*** Dataset excerpts ***

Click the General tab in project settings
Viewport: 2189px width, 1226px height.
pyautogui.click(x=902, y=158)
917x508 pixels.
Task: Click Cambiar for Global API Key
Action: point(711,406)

*** End of Dataset excerpts ***

The answer must be a word-for-word restatement of the records.

Click the General tab in project settings
Viewport: 2189px width, 1226px height.
pyautogui.click(x=902, y=158)
917x508 pixels.
Task: Click Cambiar for Global API Key
Action: point(711,406)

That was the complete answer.